In aansluiting hierop merkt de rechtbank het volgende op. Eiseres heeft aangegeven verweerder uitgenodigd te hebben voor een bezoek aan het bedrijf van eiseres, met de intentie om verweerder duidelijk te maken waarom er geen mogelijkheden voor passende arbeid waren voor [belanghebbende]. Eiseres betreurt dat verweerder niet op deze uitnodiging is ingegaan omdat daarmee wellicht de onderhavige procedure voorkomen had kunnen worden. Aan eiseres kan in dit kader echter worden tegengeworpen dat het voorkomen van deze procedure wellicht ook mogelijk was geweest indien eiseres de gestelde onmogelijkheid van passende arbeid meer inzichtelijk had gemaakt en concreter had onderbouwd.
13. Gelet op het voorgaande kunnen de door eiseres aangevoerde beroepsgronden zoals weergegeven onder overweging 4. tot en met 4.3. van deze uitspraak niet slagen.
14. De rechtbank is op grond van al hetgeen hiervoor is overwogen van oordeel dat verweerder zich op goede gronden op het standpunt heeft gesteld dat eiseres zonder deugdelijke grond onvoldoende re integratie inspanningen heeft verricht en verweerder terecht een loonsanctie aan eiseres heeft opgelegd. Het beroep is ongegrond.
15. Voor een proceskostenveroordeling bestaat geen aanleiding.
verklaart het beroep ongegrond.
Deze uitspraak is gedaan door mr. T.M. Schelfhout (voorzitter), mr. P.J. Voncken en
mr. A.W.P. Letschert, leden, in aanwezigheid van mr. G.L.M. Verstegen, griffier. De beslissing is in het openbaar uitgesproken op 26 juni 2012.

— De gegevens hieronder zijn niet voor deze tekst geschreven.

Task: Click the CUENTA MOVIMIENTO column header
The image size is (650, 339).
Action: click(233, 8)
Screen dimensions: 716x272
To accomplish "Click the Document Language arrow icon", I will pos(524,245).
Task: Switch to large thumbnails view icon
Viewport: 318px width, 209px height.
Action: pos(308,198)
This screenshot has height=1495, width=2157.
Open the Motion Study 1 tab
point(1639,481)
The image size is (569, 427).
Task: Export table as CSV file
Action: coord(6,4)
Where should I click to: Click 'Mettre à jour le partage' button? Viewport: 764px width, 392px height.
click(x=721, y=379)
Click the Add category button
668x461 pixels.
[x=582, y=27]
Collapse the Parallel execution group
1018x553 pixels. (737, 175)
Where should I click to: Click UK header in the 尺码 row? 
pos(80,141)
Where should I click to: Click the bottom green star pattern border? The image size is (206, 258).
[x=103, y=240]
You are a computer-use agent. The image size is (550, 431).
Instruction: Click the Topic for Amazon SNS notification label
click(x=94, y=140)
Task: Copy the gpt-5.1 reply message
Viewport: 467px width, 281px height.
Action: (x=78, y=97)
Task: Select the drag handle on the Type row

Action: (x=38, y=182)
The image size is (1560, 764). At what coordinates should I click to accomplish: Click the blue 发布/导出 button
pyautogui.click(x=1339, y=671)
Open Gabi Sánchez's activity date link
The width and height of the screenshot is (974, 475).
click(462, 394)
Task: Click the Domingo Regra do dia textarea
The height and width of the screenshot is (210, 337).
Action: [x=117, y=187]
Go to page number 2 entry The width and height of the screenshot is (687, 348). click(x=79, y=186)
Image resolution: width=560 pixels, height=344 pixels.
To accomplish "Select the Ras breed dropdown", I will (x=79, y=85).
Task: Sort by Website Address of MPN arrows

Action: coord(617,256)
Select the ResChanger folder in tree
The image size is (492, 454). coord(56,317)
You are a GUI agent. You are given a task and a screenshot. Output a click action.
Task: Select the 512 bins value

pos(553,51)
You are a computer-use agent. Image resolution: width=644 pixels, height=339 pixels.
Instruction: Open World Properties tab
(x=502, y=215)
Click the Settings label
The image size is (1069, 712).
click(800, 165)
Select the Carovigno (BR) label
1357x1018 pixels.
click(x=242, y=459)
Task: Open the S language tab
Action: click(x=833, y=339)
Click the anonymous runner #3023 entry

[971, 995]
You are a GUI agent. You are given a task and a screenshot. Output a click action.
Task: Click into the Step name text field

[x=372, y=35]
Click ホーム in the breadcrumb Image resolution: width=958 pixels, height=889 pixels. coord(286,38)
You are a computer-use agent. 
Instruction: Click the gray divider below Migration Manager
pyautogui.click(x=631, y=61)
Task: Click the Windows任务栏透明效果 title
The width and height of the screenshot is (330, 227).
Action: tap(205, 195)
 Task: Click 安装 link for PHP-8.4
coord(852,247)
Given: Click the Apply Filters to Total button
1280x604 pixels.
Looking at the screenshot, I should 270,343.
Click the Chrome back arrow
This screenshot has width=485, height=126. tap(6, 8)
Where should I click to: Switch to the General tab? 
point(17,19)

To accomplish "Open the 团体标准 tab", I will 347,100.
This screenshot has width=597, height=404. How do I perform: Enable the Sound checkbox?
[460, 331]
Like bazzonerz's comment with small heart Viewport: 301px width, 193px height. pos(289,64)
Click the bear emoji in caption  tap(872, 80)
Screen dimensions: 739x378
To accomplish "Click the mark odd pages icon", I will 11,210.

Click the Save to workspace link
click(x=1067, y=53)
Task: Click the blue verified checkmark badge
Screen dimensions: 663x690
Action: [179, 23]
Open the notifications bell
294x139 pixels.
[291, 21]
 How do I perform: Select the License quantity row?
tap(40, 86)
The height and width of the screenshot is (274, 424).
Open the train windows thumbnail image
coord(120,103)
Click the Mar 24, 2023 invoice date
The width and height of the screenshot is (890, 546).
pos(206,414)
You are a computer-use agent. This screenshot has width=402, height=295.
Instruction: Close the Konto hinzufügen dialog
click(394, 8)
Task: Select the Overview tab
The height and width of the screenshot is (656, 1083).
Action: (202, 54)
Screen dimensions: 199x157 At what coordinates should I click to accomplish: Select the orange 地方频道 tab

w.g. mr. G.L.M. Verstegen,
griffier w.g. mr. T.M. Schelfhout,
rechter
Voor eensluidend afschrift:
de griffier,
Afschrift verzonden aan partijen op: 26 juni 2012.
Rechtsmiddel
Tegen deze uitspraak kan binnen zes weken na de dag van verzending daarvan hoger beroep worden ingesteld bij de Centrale Raad van Beroep.